▸ Quoted passage:
The main aim of the 2017 Tour de Travoy is to complete the Camino from Dublin to Santiago de Compostela. In the Middle Ages, pilgrims would set off from James St. in Dublin and sail by boat to A Coruna in north western Spain before hiking about 60 km from there to Santiago. There are no boats sailing from Dublin to A Coruna nowadays so instead I plan to cycle from Dublin to Rosslare, get the boat to Roscoff in Brittany before cycling the rest of the way to Santiago. My route roughly follows that of 4 Irishmen who in the summer of 2014, 2015 and 2016 rowed in a currach (traditional small Irish boat) from Dublin to A Coruna.

▸ Raw data:
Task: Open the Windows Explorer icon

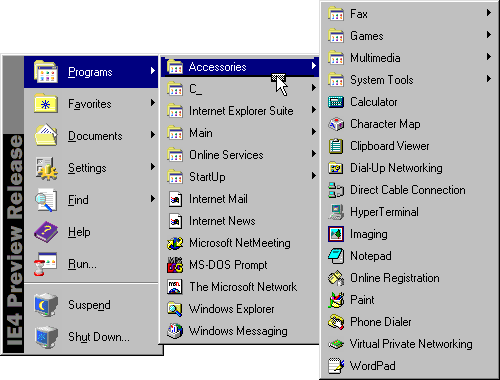Action: click(x=175, y=309)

▸ Task objective: Continue the passage about the 2017 Tour de Travoy route from Dublin to Santiago de Compostela, starting after its final sentence.

▸ Reply:
Camino na Saile or Camino by Sea. It took the 4 men roughly 6 months in all to row about 2,500 km from Dublin to A Coruna. The trip was filmed for TV and shown in Ireland on TG4 in a 3 part documentary called Camino na Saile. One of the Irish rowers in 2016 was musician Glen Hansard who was once lead singer in the Frames. 2 of the other rowers were also musicians and there was a lot of singing and music played on the Camino na Saile. While I am no musician and certainly won’t be taking any musical instruments with me on my trip, I too am hoping to visit A Coruna before then going onto Santiago. a route I have dubbed the Camino del Travoy.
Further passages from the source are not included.